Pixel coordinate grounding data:
+===+
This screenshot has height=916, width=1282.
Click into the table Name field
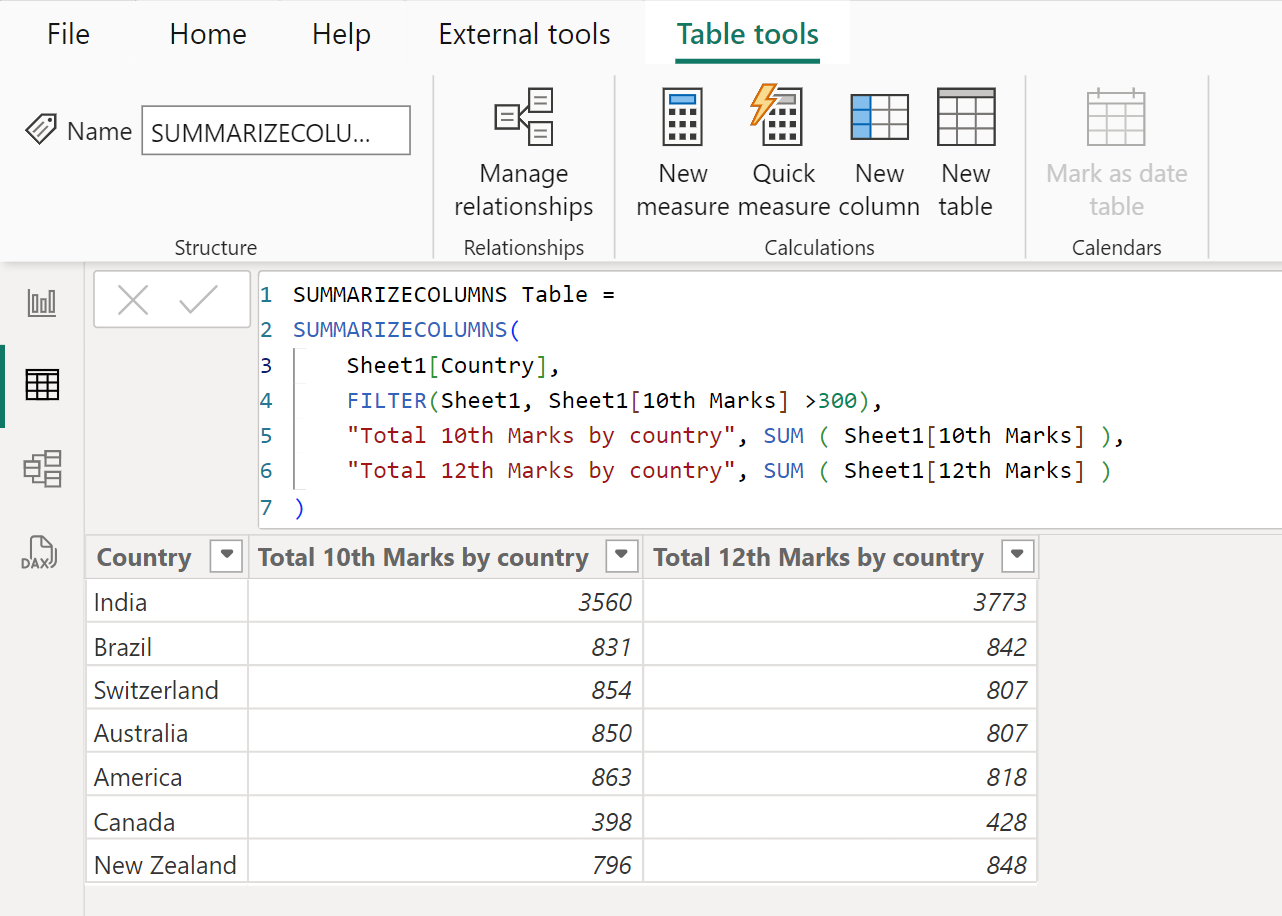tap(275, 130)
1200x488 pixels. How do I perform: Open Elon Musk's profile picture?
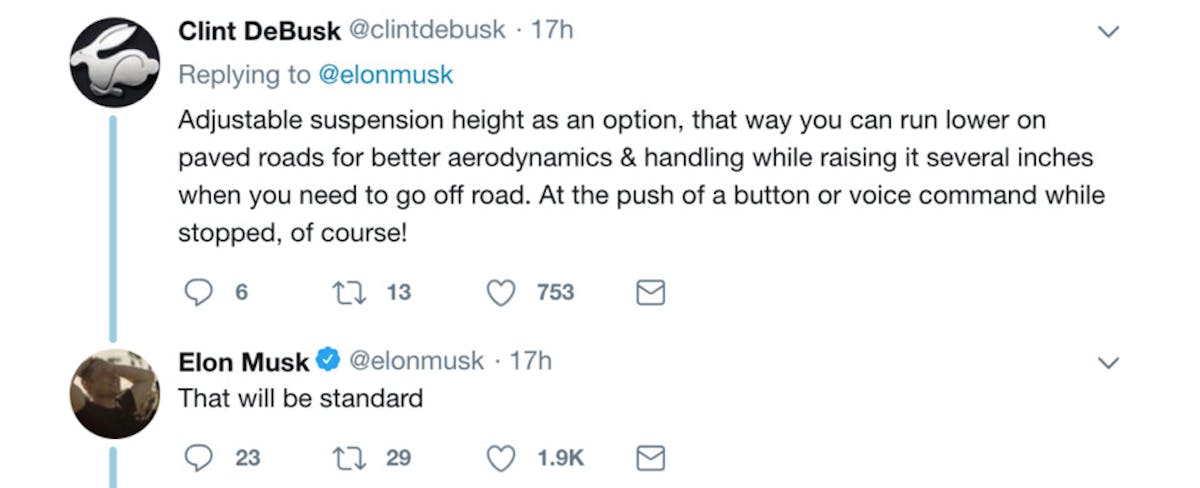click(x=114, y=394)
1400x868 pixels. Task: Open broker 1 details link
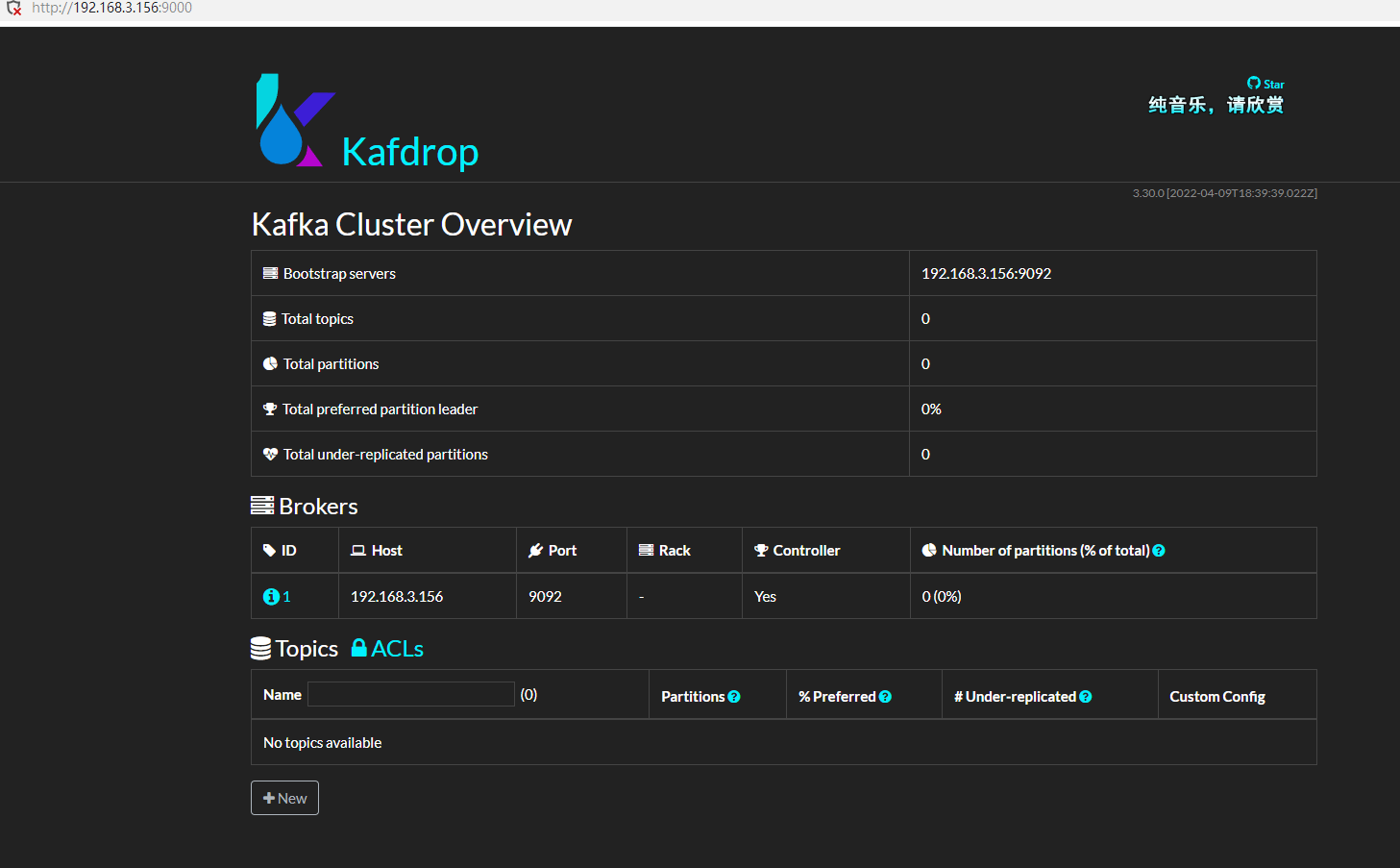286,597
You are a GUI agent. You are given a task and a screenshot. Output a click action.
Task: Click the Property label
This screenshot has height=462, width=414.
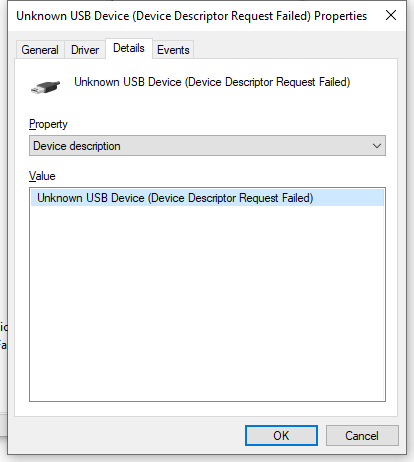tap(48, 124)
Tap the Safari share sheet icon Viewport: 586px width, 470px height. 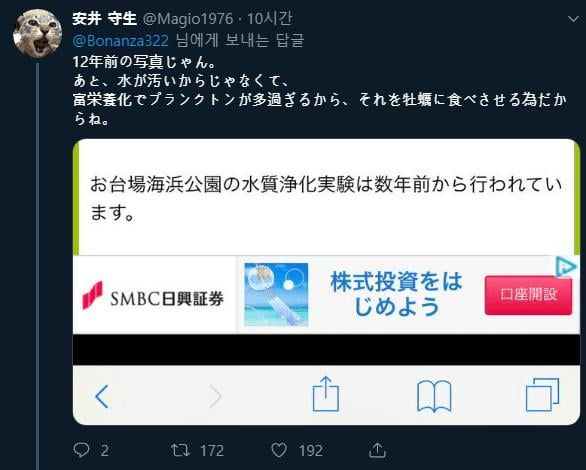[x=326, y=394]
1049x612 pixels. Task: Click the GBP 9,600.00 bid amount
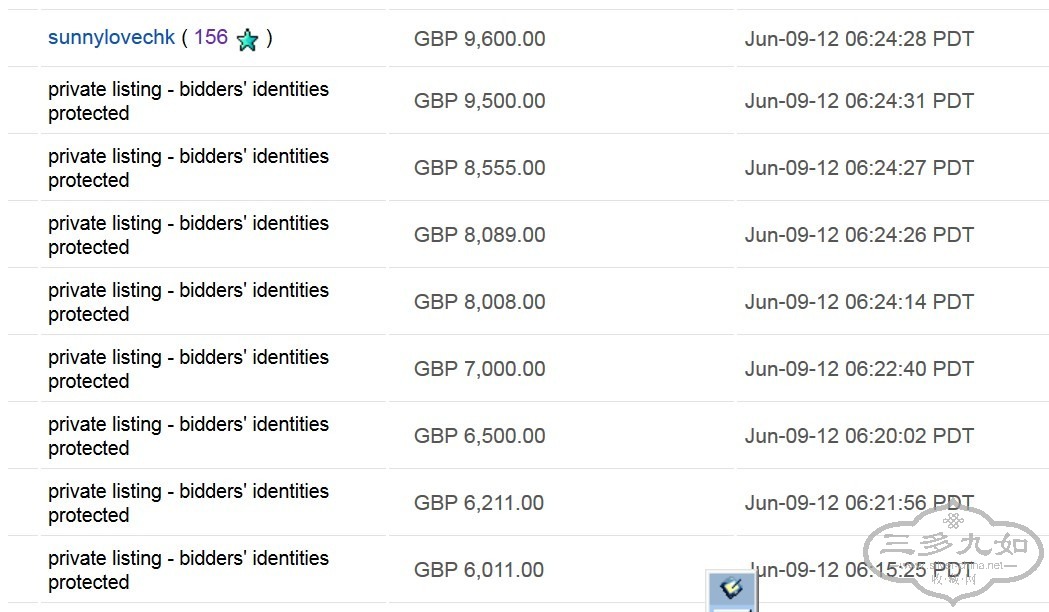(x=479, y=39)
+===+
§ Your assignment: Please print the lines above exactly, beginning at the first line of the entries and ending at the line holding "You are a GUI", and leave the pictures out.

§ Task output:
This screenshot has height=916, width=1282.
Click into the table Name field
tap(275, 130)
1200x488 pixels. How do I perform: Open Elon Musk's profile picture?
click(x=114, y=394)
1400x868 pixels. Task: Open broker 1 details link
286,597
You are a GUI agent. You are given a task and a screenshot. Output a click action.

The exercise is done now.